Give the listing again exactly, skipping any pictures it holds.
::::
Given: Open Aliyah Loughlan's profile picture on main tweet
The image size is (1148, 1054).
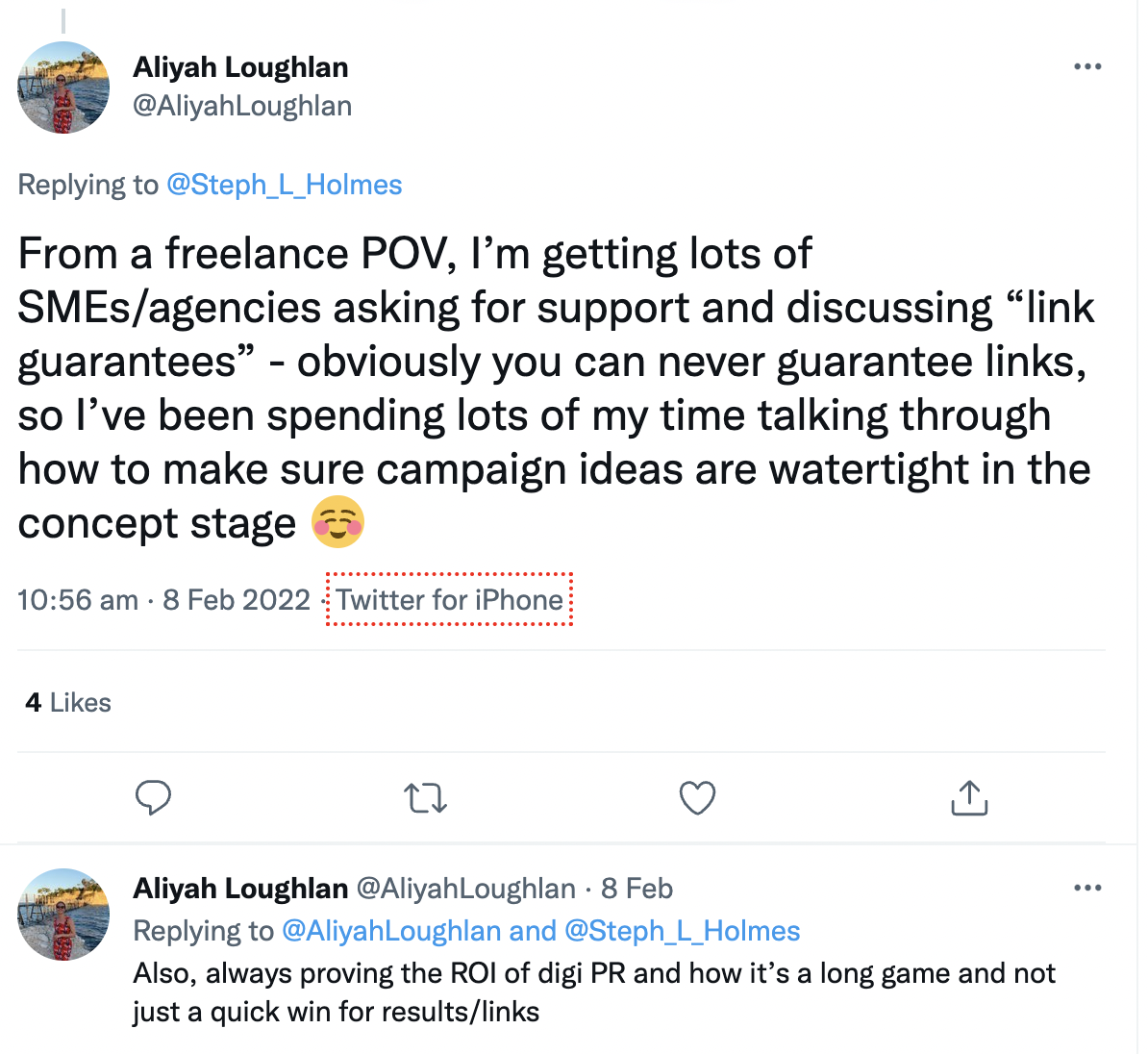Looking at the screenshot, I should pyautogui.click(x=63, y=88).
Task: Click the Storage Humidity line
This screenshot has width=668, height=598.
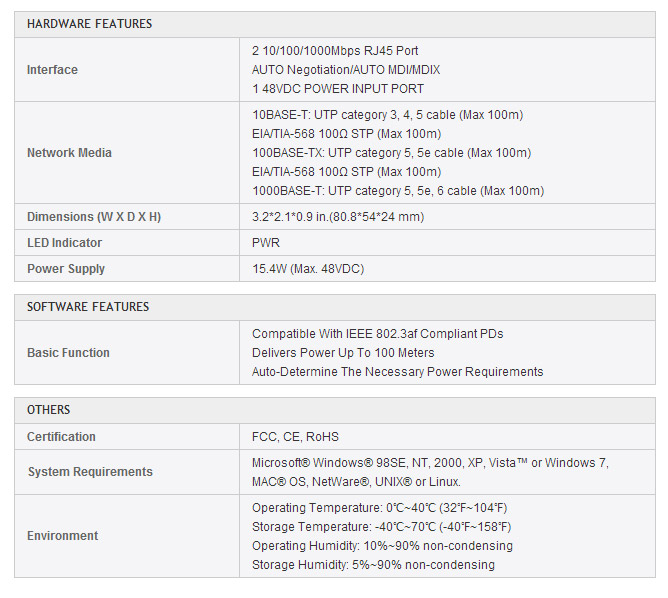Action: pos(373,565)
::::
- [Task response]
Given: Open Aliyah Loughlan's profile picture on main tweet
The image size is (1148, 1054).
Looking at the screenshot, I should pyautogui.click(x=63, y=88).
Task: Click the Storage Humidity line
This screenshot has width=668, height=598.
Action: pos(373,565)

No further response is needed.